Staff of Trap-Seeking and Puzzle-Solving

This is a well-carved staff bearing many strange and foreign runes. The runes are actually gibberish, but the trapped Riddle-spirit doesn't know this and convincing it that the runes aren't real (and thus it is not really trapped at all) would be a rather Herculean task. It gives its bearer a +4 bonus to Search checks, but denies him any bonus to saves or AC vs traps (except those granted by ability score modifiers and armor and shield bonuses) because everyone who can't see what's coming deserves what they get. It may also once a day grant anyone a +4 insight bonus to Decipher Script skill checks for one hour skill by conking them on the head (no damage unless particularly vicious, then 1d2) and can be used once a session to coerce the DM to drop a not-too-obvious hint about any riddle or puzzling vexing the party. The DM then gets to conk the player on the head with whatever is nearby (Cardboard Tube Samurai).

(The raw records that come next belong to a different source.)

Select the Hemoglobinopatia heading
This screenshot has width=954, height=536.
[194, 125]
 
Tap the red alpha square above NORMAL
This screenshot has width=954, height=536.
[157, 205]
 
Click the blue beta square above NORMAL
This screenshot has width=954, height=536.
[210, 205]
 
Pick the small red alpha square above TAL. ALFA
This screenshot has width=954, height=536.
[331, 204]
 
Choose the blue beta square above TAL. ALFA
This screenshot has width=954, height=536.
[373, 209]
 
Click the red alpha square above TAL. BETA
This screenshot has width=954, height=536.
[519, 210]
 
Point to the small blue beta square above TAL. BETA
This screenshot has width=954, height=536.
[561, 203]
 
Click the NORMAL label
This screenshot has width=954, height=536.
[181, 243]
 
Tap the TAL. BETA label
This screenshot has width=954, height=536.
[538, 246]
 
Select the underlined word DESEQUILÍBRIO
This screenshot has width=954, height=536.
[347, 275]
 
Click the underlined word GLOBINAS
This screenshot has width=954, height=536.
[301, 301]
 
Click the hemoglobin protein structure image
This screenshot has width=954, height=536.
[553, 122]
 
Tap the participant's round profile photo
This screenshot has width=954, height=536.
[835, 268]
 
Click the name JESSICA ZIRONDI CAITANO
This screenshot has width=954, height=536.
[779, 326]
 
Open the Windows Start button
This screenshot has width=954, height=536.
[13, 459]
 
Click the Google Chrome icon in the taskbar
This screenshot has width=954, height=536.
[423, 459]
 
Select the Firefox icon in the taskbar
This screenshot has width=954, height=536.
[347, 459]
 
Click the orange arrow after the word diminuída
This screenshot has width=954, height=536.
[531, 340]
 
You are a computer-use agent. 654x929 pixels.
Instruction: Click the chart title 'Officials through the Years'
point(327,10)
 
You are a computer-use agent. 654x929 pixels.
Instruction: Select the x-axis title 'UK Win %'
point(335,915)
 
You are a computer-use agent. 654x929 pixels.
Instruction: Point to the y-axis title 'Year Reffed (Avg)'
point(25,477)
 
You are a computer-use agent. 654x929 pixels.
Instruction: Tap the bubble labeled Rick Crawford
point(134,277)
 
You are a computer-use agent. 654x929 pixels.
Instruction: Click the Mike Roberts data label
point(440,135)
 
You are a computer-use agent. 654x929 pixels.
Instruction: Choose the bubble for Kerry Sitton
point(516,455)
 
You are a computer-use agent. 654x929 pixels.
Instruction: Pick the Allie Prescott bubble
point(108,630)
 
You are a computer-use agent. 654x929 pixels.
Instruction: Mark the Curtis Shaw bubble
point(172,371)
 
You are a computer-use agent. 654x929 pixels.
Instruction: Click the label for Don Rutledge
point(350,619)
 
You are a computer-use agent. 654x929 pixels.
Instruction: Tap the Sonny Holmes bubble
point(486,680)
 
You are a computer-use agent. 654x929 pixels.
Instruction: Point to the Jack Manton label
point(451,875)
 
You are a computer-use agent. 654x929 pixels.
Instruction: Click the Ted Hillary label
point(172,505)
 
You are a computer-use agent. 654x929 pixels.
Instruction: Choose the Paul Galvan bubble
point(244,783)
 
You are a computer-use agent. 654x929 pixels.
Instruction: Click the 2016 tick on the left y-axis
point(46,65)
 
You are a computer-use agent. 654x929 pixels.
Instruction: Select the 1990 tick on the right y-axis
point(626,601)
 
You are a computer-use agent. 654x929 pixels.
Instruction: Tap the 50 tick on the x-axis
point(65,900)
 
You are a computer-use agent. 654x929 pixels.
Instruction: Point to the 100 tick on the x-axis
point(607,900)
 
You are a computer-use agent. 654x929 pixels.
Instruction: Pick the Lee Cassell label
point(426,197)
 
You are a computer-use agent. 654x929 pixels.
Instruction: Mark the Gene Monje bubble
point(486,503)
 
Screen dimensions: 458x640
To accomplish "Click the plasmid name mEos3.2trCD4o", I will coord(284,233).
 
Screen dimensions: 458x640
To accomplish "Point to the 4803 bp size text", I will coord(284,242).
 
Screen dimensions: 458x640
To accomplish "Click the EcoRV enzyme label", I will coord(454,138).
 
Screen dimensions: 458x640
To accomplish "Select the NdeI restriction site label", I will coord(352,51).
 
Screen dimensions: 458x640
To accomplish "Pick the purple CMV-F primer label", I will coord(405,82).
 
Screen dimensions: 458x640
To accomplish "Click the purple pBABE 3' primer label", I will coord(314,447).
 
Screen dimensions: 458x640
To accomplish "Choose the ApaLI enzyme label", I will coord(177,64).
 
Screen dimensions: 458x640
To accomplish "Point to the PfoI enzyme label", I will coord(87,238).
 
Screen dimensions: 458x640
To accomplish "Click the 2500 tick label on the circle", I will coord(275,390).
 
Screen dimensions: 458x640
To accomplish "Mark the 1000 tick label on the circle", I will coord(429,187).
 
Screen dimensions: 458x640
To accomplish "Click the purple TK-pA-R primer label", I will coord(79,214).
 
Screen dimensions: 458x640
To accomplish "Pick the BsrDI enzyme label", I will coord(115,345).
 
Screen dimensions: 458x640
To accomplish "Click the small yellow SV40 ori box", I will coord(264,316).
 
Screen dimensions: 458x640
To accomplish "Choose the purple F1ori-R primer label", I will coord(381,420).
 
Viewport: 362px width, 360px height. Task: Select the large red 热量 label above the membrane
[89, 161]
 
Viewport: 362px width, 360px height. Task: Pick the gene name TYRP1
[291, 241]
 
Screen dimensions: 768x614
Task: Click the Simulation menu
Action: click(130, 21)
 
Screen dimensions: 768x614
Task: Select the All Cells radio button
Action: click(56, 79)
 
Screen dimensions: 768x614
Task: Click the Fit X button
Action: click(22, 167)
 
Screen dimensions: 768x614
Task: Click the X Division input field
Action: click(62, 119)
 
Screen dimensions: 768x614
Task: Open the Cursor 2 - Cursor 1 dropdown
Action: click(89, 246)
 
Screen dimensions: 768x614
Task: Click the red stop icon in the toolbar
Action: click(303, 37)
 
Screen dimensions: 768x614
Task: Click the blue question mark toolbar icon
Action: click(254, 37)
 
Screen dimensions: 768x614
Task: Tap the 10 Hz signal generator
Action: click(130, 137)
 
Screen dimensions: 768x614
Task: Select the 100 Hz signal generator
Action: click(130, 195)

The staff disdains being taken into battle and if used against a creature that could effectively solve a riddle (generally giants and humanoids, some orcs and goblinoids are iffy, rampaging, foaming-at-the-mouth orcs and goblinoids are not; maybe anyone with an Intelligence of 10 or more would qualify for lazy DMs) it will cease its functions for the rest of the day, except its Decipher Script bonus granting which it will perform as many times as necessary upon whoever was gauche enough to bear it in the shameful combat, though the total bonus remains at +4 no matter what. Once it decides that a combat was not worthy nothing will change its mind.

These are haughty and dismissive items and often do not form any lasting bond with an owner. (It's just seen too many good ones go...)
___________
All the magic item pricing tables and such are Greek to me and none of these fit exactly from what I can figure, so throw out some prices for me if you wanna help.